The extent of extravalvular cardiac damage at baseline and its change at 1 year provide significant prognostic implications in patients undergoing aortic valve replacement (AVR), suggests a study.

To understand the evolution of cardiac damage post-AVR and its association with outcomes, a group of researchers pooled patients undergoing transcatheter or surgical AVR from the PARTNER 2 and 3 trials.

Participants were classified by cardiac damage stage at baseline and 1 year: stage 0, no damage; stage 1, left ventricular damage; stage 2, left atrial or mitral valve damage; stage 3, pulmonary vasculature or tricuspid valve damage; stage 4, right ventricular damage.

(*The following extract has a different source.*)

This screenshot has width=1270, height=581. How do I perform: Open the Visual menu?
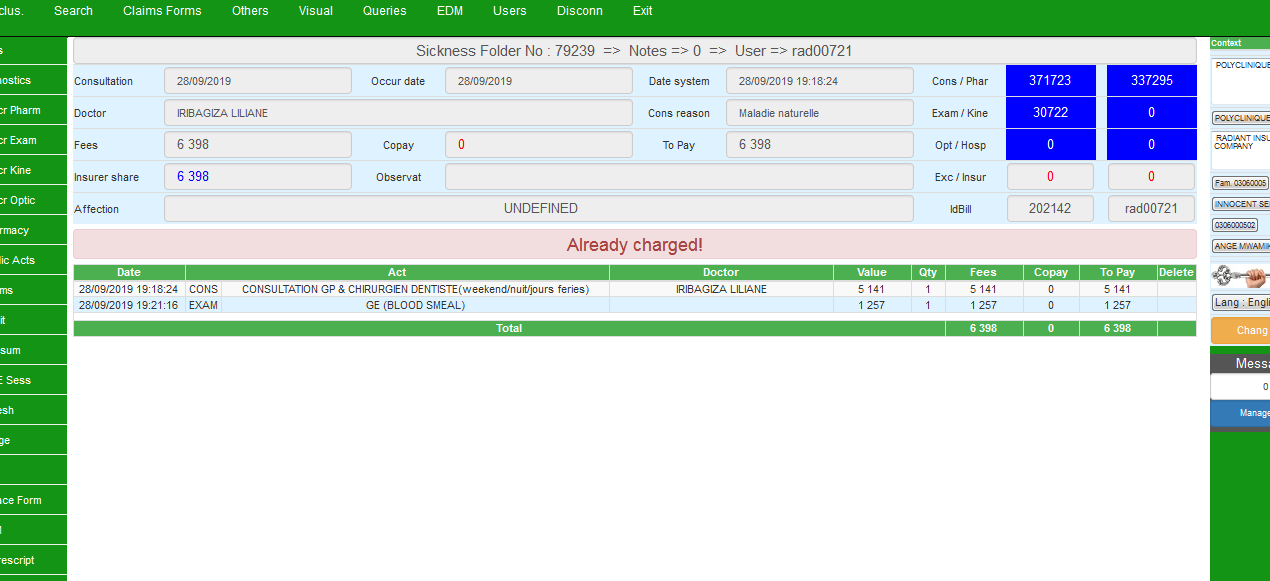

The researchers also used proportional hazards models to define the association between post-AVR change in cardiac damage and 2-year outcomes.

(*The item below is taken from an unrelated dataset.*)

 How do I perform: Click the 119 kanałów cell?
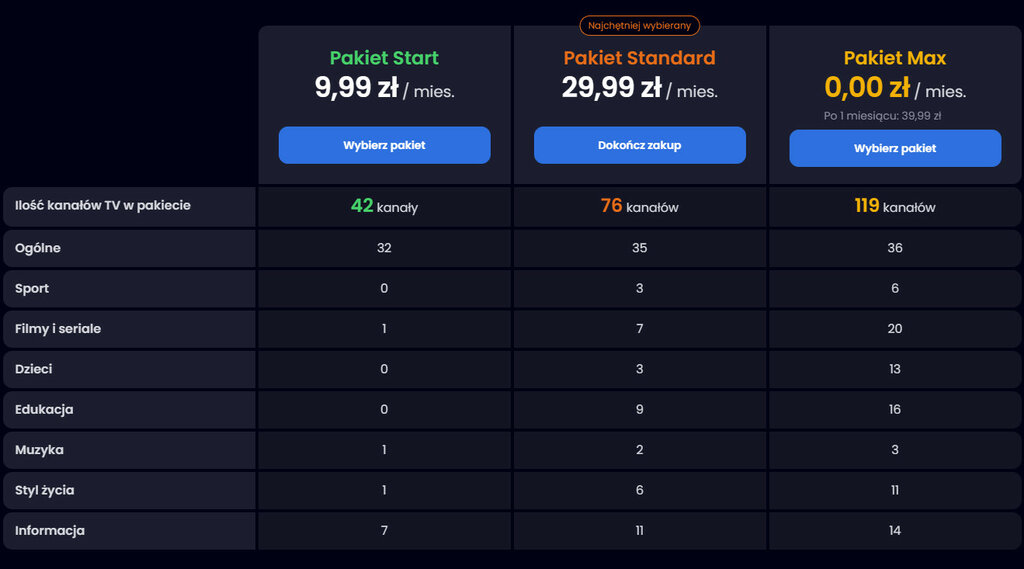click(894, 206)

A total of 1,974 patients were enrolled, of which 121 (6.1 percent) were stage 0, 287 (14.5 percent) stage 1, 1,014 (51.4 percent) stage 2, 412 (20.9 percent) stage 3, and 140 (7.1 percent) stage 4 prior to AVR.

The extent of cardiac damage at baseline and 1 year correlated with 2-year mortality. Compared with baseline, cardiac damage improved in approximately 15 percent of patients, remained unchanged in around 60 percent, and worsened in nearly 25 percent at 1 year.

Furthermore, 1-year change in cardiac damage stage independently contributed to mortality (adjusted hazard ratio [aHR] for improvement, 0.49; aHR for no change, 1.0; aHR for worsening, 1.95; p=0.023) and to the composite of death or heart failure hospitalization (aHR for improvement, 0.60; aHR for no change, 1.0; aHR for worsening 2.25; p<0.001) at 2 years.

“These findings suggest that earlier detection of aortic stenosis and intervention prior to development of irreversible cardiac damage may improve global cardiac function and prognosis,” the researchers said.